The product of the present invention has a pH≦5.0. Preferably, the pH of the present invention ranges between 3.5 and 4.5. More preferably, the pH of the present invention ranges between 3.5 and 4.0. The pH balance of the product needs to be adjusted to this range. This is done with the use of an acidifying agent. The change in pH associated with the use of an acidifying agent also impacts the effectiveness of the stabilizer to achieve optimum development of gel character and strength. The use of an acidifying agent is also important for designing the flavoring characteristics of the final product. Without acidifying agent, the resulting alcoholic product would likely be too sweet for most consumers. Citric acid is the preferred acidifying agent because of its high solubility and pleasant sour taste, but other acidifying agent can also be employed such as malic acid, tartaric acid, succinic acid, fumaric acid, phosphoric acid among others. Concentrations of acids are restricted to taste and regulation. The acidifying agent may be present in the product of the invention in an amount ranging from 0.04% to 1.0% w/v, preferably between 0.05% to 0.5% w/v and more preferably between 0.06% and 0.1% w/v.

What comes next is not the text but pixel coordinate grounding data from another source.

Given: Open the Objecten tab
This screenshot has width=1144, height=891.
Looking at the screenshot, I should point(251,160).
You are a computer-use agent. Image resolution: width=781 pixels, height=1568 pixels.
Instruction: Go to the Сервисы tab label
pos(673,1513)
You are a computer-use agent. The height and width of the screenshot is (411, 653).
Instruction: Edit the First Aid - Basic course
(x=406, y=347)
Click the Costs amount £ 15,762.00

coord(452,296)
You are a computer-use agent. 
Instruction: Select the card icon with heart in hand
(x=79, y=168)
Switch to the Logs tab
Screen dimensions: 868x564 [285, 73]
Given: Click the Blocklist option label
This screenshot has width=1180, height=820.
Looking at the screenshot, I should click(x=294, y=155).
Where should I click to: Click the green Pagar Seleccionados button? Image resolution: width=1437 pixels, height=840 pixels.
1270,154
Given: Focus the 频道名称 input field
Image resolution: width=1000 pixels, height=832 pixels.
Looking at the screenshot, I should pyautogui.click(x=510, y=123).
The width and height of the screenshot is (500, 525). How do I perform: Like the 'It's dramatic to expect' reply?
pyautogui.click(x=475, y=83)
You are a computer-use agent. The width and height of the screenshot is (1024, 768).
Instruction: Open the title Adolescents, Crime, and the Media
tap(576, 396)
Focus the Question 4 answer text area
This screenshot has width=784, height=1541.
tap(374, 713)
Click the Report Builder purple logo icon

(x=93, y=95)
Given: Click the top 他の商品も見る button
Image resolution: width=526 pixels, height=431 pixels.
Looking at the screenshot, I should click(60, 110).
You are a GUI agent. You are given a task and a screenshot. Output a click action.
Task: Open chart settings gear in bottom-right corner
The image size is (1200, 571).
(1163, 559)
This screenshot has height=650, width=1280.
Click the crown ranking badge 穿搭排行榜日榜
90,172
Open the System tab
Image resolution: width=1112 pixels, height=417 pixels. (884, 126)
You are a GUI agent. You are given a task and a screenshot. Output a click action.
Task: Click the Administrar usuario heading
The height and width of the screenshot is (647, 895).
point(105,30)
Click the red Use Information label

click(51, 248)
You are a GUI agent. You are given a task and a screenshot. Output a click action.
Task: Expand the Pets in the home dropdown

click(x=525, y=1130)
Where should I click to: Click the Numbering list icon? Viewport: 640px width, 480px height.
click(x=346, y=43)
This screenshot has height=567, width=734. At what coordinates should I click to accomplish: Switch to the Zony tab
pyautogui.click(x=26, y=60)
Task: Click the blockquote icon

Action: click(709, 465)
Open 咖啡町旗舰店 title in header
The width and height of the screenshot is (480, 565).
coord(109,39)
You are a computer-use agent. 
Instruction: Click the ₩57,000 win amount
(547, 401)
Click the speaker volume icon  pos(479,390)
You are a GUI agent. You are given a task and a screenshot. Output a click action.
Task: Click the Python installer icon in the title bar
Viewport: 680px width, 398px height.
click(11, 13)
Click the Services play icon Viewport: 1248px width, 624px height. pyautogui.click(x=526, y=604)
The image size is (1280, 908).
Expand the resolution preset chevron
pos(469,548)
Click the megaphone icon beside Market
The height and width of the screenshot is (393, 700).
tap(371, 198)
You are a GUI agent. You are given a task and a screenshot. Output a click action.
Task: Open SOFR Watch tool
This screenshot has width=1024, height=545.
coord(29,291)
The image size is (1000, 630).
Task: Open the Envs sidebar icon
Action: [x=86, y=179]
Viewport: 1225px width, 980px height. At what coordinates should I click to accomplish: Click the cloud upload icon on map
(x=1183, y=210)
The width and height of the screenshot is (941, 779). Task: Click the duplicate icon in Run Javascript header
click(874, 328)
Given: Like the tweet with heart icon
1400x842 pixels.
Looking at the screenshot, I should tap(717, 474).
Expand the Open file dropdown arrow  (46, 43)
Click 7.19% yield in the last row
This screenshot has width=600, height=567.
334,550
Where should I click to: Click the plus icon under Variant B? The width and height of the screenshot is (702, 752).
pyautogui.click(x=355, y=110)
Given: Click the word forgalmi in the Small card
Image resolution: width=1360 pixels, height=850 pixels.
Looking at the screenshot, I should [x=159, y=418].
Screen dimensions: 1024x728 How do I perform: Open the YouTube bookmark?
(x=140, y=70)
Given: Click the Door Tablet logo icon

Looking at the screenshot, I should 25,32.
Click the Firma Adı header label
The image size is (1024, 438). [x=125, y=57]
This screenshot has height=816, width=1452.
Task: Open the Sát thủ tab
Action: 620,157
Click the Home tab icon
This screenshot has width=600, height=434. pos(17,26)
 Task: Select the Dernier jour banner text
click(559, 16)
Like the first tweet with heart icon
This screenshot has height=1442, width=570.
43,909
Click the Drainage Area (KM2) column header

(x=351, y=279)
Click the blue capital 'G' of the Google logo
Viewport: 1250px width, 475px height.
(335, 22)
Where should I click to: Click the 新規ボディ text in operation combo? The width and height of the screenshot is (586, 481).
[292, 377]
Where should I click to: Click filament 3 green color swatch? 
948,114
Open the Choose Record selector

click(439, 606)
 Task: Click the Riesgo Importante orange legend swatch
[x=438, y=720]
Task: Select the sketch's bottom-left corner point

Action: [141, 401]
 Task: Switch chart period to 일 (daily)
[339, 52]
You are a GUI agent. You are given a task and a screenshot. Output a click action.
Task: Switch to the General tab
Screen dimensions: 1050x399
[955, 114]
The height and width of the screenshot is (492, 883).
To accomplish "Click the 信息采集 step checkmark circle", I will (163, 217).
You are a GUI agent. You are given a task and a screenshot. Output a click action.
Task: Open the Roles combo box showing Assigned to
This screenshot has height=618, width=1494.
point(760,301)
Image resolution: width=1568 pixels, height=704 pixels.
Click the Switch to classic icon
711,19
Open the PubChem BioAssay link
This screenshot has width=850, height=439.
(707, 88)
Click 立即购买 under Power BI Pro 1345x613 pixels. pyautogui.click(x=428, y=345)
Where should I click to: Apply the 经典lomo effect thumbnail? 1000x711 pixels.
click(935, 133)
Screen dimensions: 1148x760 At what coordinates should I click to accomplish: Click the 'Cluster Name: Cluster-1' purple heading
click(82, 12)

Acids may be added in a liquid or dry format at the processing step where the product is less than 55° C. in temperature.
The product specified by this invention may also comprise a sweetening agent. The sweetening agents are added to the product for taste purpose. The sweet taste of the product according to the present invention can be assessed using the degree Brix (in short ° Bx) that is a relative density scale. The degree Brix is a measurement of the percentage of sucrose by weight (grams per 100 milliliter of water) in a solution. Brix is measured using a refractrometer. One degree Brix (° Bx) equals one percent (%). The inventors have realized that sweetening agents, in particular their concentration in the final product, may also influence the strength of the gel. Different types of sweetening agents can be used according to the present invention. They can be from natural agricultural sources such as sugar cane, corn, sweet potato, stevia, sugar beets or honey; or they can be artificial sweeteners such as aspartame or neotame. If dietary is at stake, then artificial sweeteners or stevia are preferred. Examples of sweetening agents include fructose, dextrose, sucrose, high fructose corn syrups, can sugar, corn sugar, corn syrup, and the like or combination thereof. The sweetening agent may be present in the product of the invention in a quantity such that the Brix is comprised between 9% and 35%, preferably between 15 and 30%, more preferably between 20 and 28%.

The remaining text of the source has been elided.